Was there sufficient evidence to support a conviction for second-degree assault?

Jones v. state.

The Court of Special Appeals of Maryland held that when a defendant shoots multiple bullets into an occupied residence (which he knows to be occupied), there is sufficient evidence for a jury to reasonably infer that the defendant intended to cause fear of imminent bodily harm to those in the residence.  This inference is sufficient to support a conviction of the “intent to frighten variety of assault” with respect to each occupant who was placed in fear.  A conviction based on this variety of assault will be supported regardless of a defendant’s knowledge of the identity of each occupant.
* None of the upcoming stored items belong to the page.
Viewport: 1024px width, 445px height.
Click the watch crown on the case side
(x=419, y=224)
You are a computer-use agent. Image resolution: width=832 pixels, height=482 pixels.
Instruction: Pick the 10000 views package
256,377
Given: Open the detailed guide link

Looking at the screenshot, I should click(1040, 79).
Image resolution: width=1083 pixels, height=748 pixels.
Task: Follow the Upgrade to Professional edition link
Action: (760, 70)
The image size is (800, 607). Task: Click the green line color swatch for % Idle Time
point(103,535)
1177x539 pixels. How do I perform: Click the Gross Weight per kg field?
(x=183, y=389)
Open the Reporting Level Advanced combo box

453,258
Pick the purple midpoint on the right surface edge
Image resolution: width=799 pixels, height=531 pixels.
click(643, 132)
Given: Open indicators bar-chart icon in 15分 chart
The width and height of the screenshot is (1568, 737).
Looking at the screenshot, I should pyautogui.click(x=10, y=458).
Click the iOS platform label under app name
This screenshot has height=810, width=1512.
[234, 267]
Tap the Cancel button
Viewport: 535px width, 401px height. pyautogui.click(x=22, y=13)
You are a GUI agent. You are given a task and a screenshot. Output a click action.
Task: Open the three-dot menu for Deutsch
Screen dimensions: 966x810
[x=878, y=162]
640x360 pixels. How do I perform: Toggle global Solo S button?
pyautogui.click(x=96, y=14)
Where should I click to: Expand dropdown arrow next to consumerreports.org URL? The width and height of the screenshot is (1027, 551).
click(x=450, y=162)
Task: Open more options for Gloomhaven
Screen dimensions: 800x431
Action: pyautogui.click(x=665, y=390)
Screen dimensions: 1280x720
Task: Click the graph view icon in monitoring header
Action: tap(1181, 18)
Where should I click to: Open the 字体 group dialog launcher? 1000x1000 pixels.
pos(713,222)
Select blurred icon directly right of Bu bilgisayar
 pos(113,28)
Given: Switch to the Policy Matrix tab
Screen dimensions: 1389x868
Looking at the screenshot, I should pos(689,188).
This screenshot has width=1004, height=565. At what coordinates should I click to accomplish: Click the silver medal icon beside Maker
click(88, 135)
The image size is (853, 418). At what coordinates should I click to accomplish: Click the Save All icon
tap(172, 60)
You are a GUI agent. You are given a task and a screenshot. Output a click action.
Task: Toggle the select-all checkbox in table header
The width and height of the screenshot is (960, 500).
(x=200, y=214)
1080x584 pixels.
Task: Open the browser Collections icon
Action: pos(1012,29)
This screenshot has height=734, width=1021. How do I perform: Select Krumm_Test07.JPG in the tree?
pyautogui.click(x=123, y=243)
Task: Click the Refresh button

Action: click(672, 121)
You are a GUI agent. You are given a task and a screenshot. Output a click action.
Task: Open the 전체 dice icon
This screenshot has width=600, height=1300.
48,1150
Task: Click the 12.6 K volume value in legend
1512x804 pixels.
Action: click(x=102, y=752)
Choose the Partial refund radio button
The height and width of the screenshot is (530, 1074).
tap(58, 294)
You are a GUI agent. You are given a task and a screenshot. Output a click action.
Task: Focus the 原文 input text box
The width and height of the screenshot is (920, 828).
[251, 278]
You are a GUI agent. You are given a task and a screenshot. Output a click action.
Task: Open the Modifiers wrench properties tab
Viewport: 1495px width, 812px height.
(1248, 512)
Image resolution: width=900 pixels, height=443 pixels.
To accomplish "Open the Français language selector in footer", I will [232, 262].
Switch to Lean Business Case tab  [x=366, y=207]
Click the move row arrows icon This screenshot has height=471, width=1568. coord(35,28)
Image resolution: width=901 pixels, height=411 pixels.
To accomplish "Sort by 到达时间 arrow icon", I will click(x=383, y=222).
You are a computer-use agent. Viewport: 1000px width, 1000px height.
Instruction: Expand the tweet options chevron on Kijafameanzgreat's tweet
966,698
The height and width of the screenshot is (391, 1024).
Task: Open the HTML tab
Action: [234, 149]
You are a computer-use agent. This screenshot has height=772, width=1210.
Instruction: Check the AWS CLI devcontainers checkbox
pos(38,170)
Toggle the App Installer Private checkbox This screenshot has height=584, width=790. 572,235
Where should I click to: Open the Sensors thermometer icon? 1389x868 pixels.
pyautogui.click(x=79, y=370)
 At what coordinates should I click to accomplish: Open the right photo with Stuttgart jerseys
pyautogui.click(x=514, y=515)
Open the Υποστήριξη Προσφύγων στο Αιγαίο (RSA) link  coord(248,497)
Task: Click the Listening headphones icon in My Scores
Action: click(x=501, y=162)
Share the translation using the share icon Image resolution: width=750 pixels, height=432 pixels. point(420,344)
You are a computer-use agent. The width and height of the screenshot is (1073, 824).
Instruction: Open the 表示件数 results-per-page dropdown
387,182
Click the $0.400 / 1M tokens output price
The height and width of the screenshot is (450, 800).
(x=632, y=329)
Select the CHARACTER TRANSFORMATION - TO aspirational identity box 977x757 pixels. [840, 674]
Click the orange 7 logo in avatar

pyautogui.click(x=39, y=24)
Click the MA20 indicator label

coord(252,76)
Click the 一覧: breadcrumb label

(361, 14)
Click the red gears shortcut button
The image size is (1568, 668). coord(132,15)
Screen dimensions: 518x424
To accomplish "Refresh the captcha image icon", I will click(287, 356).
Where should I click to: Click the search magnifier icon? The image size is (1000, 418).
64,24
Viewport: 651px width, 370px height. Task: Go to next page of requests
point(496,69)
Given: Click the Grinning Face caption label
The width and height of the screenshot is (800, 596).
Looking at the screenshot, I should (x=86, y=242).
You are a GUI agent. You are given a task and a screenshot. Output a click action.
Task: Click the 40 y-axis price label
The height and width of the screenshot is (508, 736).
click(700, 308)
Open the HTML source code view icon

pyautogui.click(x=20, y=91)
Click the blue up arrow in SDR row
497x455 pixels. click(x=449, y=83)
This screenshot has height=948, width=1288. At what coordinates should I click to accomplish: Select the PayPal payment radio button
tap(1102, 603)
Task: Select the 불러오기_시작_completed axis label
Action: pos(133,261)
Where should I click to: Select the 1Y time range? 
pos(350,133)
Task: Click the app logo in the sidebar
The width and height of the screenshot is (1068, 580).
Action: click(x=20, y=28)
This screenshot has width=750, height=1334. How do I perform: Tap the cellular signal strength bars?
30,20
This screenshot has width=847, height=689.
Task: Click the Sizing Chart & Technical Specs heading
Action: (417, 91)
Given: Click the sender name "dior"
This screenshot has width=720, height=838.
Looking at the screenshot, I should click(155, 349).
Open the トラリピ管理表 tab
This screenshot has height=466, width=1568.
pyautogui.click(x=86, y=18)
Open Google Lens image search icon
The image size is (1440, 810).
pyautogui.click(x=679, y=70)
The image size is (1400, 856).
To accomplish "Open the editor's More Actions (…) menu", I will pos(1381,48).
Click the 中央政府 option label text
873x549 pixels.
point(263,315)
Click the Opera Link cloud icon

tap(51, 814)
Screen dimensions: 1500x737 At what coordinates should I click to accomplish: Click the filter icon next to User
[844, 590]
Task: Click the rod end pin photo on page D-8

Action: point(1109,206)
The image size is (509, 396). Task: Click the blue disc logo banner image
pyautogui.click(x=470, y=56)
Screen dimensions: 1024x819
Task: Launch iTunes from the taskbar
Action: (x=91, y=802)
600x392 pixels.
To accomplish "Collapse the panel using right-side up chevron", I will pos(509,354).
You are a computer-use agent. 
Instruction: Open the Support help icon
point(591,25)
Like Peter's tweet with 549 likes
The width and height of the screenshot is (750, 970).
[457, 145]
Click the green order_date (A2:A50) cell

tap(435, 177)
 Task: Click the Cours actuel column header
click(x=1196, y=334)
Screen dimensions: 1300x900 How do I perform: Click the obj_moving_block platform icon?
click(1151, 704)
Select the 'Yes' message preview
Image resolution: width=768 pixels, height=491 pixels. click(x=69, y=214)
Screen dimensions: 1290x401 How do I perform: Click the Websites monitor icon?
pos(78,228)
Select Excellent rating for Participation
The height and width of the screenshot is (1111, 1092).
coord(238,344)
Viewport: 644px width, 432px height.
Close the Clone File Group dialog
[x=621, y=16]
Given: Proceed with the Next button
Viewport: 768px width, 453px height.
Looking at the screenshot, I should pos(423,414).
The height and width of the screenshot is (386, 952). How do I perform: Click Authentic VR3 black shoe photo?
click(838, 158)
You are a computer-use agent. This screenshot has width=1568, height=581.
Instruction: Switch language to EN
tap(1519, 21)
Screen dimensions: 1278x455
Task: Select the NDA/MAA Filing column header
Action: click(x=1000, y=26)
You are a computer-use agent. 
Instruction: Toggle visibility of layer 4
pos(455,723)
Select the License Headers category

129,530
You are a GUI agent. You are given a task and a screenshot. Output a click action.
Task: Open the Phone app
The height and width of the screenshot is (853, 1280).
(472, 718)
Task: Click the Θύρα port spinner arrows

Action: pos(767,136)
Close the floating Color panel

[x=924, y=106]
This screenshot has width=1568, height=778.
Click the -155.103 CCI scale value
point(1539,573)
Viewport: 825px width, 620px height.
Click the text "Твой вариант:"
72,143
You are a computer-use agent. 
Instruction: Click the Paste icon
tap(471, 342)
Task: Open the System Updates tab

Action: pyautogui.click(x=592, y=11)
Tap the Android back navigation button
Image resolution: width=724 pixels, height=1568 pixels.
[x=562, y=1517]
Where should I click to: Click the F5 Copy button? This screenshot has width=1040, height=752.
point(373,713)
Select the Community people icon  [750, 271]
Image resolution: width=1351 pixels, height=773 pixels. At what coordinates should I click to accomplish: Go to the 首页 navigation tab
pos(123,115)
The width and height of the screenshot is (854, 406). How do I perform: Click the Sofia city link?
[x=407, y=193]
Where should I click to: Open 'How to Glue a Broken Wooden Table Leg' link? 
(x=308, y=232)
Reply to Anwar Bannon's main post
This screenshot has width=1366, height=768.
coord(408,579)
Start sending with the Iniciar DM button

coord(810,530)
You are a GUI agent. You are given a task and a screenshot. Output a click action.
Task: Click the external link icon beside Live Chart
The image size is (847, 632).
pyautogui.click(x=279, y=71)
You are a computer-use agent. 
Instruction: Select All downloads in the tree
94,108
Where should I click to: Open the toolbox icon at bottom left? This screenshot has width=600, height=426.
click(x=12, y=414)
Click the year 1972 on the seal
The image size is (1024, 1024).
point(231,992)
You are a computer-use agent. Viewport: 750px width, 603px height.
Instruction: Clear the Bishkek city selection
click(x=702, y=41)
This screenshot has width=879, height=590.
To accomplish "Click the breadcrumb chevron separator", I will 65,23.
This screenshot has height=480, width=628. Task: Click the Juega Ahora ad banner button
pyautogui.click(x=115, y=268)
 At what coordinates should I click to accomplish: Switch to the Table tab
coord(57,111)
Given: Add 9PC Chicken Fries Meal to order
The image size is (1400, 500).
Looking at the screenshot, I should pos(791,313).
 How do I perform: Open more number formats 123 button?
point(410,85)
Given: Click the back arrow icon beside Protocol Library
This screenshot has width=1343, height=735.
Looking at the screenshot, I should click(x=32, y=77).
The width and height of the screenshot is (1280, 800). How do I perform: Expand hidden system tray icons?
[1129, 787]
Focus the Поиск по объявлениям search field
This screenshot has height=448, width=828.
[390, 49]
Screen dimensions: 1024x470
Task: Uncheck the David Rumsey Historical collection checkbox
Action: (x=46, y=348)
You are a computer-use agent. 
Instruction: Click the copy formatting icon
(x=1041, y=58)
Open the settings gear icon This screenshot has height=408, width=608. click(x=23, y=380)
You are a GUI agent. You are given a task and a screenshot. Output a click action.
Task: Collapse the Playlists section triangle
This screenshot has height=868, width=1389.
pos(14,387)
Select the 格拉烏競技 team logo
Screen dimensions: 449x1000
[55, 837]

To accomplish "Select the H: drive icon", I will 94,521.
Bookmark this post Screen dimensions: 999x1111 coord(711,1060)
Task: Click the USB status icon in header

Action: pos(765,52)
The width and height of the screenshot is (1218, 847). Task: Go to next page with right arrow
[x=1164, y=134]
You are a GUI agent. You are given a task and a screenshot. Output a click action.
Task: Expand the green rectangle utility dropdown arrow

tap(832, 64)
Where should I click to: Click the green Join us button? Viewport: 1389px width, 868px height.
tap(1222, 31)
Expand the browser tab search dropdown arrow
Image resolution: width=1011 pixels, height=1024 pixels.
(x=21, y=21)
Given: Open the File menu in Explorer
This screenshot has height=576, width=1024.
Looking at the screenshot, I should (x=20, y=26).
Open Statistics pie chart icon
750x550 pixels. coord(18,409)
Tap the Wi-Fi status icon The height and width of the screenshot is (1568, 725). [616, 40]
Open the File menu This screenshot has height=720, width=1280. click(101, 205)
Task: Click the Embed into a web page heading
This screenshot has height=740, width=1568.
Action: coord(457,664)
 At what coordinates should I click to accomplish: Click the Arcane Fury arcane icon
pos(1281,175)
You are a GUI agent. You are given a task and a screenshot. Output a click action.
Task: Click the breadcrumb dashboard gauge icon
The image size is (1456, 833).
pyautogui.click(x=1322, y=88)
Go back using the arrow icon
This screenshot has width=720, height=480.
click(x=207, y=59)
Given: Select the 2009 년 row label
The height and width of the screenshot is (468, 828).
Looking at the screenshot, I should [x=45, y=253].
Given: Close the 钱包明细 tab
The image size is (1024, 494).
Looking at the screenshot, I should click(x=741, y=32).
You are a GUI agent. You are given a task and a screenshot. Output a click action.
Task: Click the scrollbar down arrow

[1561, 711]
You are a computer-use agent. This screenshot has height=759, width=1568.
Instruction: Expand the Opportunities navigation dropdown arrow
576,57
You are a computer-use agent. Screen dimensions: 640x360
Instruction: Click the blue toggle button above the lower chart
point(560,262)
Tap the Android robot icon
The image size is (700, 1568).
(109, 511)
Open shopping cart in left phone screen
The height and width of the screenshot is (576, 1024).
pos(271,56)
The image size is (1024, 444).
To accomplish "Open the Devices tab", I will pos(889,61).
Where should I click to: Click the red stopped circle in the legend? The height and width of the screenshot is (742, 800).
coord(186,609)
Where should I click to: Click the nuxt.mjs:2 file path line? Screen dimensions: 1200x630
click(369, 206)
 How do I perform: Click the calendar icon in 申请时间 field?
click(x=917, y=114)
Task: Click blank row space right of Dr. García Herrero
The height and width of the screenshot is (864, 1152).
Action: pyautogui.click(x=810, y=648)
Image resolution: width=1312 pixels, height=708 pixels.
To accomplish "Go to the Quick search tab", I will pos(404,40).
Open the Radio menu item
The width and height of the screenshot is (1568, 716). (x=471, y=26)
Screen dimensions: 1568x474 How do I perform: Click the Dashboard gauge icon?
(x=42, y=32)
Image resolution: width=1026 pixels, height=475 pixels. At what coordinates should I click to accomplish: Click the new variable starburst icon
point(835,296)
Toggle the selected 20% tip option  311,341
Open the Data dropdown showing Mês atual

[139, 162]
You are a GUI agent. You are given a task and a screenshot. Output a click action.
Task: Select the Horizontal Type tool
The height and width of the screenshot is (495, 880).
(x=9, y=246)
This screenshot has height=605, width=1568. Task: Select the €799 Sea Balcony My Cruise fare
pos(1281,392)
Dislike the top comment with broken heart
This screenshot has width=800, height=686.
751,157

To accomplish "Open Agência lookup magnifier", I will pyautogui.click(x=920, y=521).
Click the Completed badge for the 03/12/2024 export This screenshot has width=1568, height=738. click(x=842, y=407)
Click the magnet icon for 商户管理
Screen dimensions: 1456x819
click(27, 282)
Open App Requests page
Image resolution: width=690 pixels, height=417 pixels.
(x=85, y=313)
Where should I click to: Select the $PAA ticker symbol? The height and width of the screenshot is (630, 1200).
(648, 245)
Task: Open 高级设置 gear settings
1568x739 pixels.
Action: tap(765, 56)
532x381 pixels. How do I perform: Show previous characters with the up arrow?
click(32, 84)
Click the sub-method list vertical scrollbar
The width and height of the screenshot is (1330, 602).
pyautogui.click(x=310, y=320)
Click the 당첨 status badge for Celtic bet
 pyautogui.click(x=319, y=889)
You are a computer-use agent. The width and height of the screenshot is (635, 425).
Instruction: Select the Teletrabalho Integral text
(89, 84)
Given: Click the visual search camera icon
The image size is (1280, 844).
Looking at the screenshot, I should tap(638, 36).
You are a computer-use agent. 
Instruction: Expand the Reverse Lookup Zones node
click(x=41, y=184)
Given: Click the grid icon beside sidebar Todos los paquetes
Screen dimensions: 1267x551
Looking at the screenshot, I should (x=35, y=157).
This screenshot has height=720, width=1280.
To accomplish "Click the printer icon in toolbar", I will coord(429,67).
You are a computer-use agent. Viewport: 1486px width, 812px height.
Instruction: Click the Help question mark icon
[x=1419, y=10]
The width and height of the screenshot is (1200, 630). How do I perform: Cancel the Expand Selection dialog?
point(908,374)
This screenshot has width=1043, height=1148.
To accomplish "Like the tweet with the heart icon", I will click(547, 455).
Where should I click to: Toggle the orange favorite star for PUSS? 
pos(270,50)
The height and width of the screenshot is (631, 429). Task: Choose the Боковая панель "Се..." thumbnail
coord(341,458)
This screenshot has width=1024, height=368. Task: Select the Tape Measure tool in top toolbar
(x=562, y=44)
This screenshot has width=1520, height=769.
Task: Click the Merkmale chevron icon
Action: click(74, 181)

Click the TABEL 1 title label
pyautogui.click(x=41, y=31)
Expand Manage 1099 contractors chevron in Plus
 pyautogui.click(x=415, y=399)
In the instant case, appellant was convicted on two counts of second-degree assault and three counts of reckless endangerment.  Appellant only contested his second-degree assault conviction for Ms. Johnson, “the unknown victim,” on appeal.  The record established that Appellant intentionally fired three shots into the door of a residence, which he knew to be occupied by several people, causing an immediate fear of bodily harm to those inside.[1] Appellant argued that because he was unaware of the identities of all the occupants, and only had the intent to place certain people in fear, he did not have the specific intent necessary to be convicted of second-degree assault of the unknown victims in the apartment. [2]

The Maryland Court rejected Appellant’s reasoning, finding that, at minimum, the evidence produced need only establish that Appellant was aware of the presence of others in the apartment; the Appellant’s ignorance of the identity of the persons in the apartment should not excuse his intentional behavior.  The Maryland Court therefore upheld his convictions of second-degree assault, based on his intent to cause immediate apprehension of bodily harm, with respect to the unknown victims who were in the residence at the time of the shots.

 


[1] The evidence also demonstrated that Ms. Johnson, the unknown victim, told another occupant in the residence to get down to avoid being shot.  Additionally, Ms. Johnson testified she was scared, further supporting a conviction of the intent to frighten variety of assault that establishes the third element, which requires that the victim be “aware of the impending battery.” See Snyder v. State, 210 Md. App. 370, 381 (2013).

[2] Jones v. State, No. 660, 2013 Md. App. LEXIS 98, at *8 (Md. Ct. Spec. App. Aug. 30, 2013) (noting that appellant correctly asserts that this variety of second-degree assault is a specific intent crime).